According to researchers from Purdue University, diet soda drinkers and regular soda drinkers have the same risks of health issues. The reason for this is because the artificial sweeteners in diet sodas mainly work to suppress a person’s cravings they would typically fulfill with a traditional soda, tricking the body into thinking it’s getting the sugar it wants.
"You've messed up the whole system, so when you consume real sugar, your body doesn't know if it should try to process it because it's been tricked by the fake sugar so many times," says Susan Swithers, a behavioral neuroscientist and professor of psychological sciences.
And since artificial sweeteners aren’t real food, our body gets tricked, not knowing how to process the fake sugar we’ve given it. Both blood sugar and blood pressure can’t be regulated properly as a result. Backers of artificial sweeteners argue that the five FDA approved artificial sweeteners — acesulfame potassium (Sunett, Sweet One), aspartame (Equal, NutraSweet), neotame, saccharin (SugarTwin, Sweet'N Low) and sucralose (Splenda) — can be aids in weight loss, though.
"Low-calorie sweeteners are some of the most studied and reviewed ingredients in the food supply today," the American Beverage Association said in a statement. "They are safe and an effective tool in weight loss and weight management, according to decades of scientific research and regulatory agencies around the globe.”
However, even with weight loss and weight management claims by the American Beverage Association, weight gain is not the only heightened risk to diet soda drinkers. According to the same report from Purdue University researchers, diet soda drinkers within a healthy weight range for their size and body type are still at an even higher risk of diabetes, heart disease, and stroke.
"We've gotten to a place where it is normal to drink diet soda because people have the false impression that it is healthier than indulging in a regular soda," Swithers said. "But research is now very clear that we need to also be mindful of how much fake sugar they are consuming.”

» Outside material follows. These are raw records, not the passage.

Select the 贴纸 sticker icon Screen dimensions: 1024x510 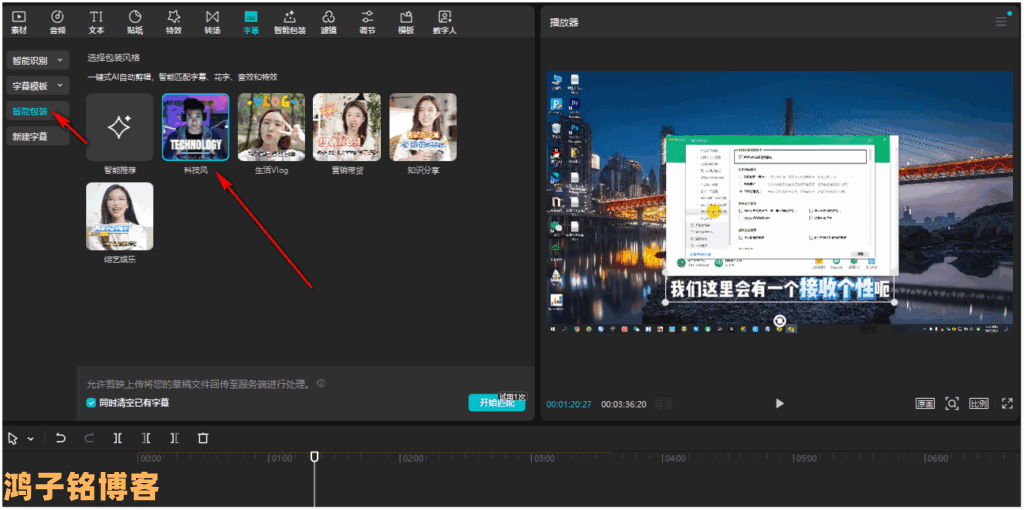click(x=135, y=21)
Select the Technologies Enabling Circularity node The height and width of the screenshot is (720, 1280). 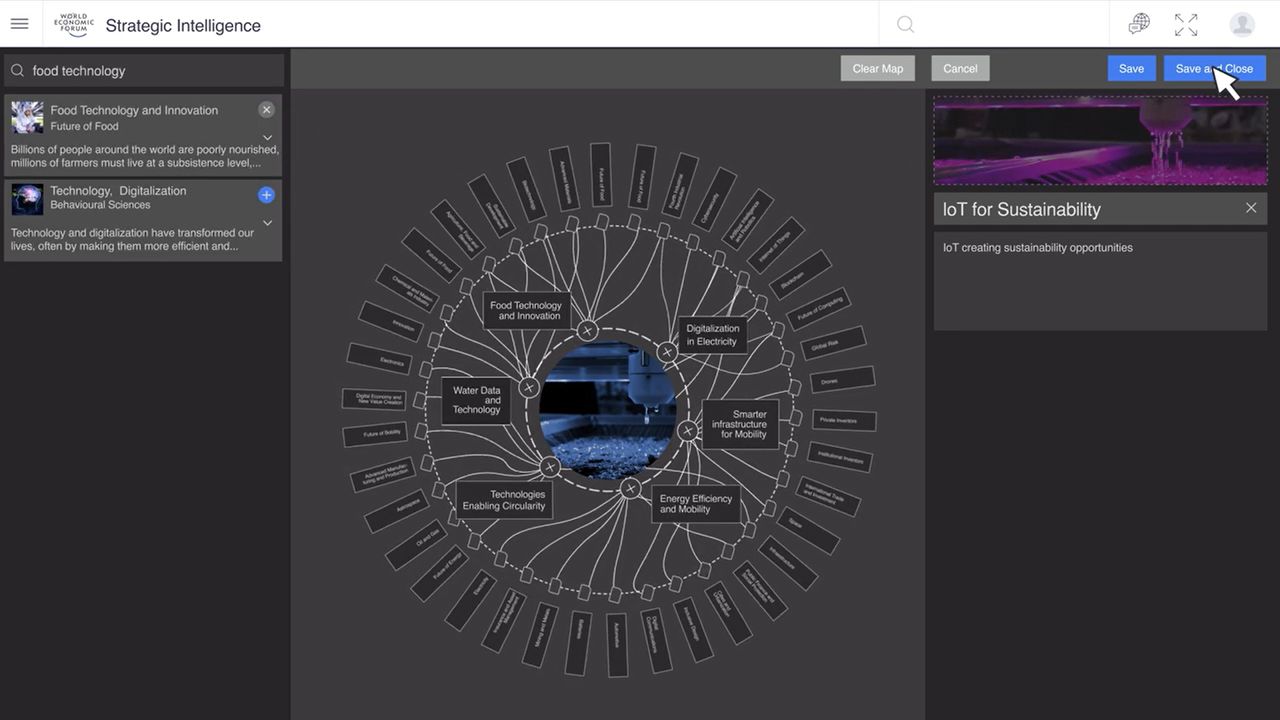(x=504, y=500)
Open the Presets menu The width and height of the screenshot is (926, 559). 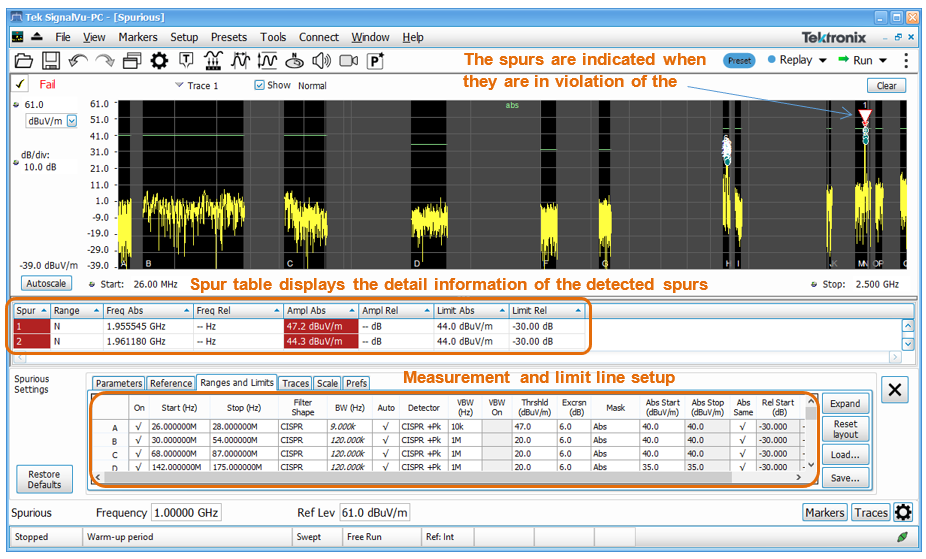(228, 37)
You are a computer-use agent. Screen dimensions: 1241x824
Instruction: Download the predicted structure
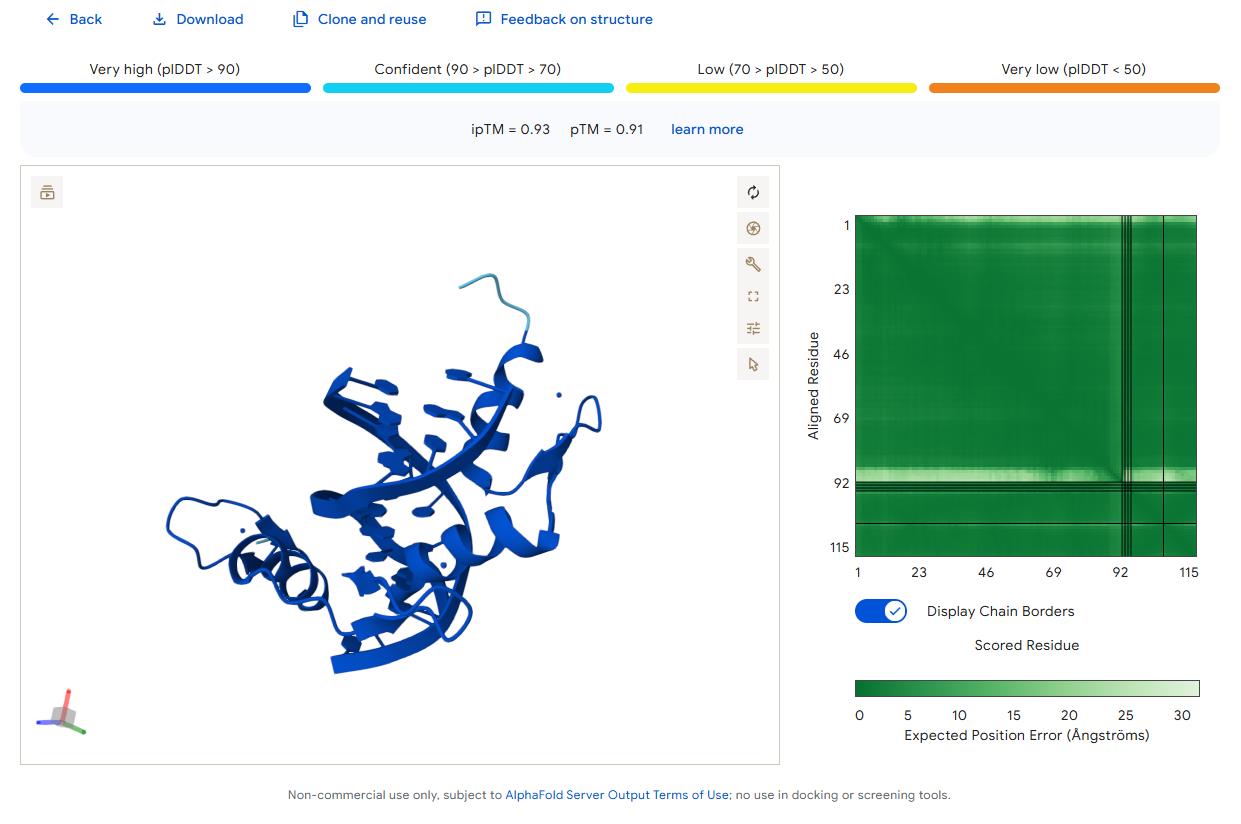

So the final conclusion actually leads us to a zero sum. While diet sodas were created to replace regular sodas by getting rid of dangerous sugars, their artificial substitutes don’t really accomplish much to our benefit. In fact, if the five years of research and twelve different studies reviewed by Purdue University taught us anything, it’s that diet sodas actually add more potential health risks than they potentially solve. You may not need to cut diet soda or even regular soda out of your diet altogether, but consider treating them like any other sweets and consume them sparingly.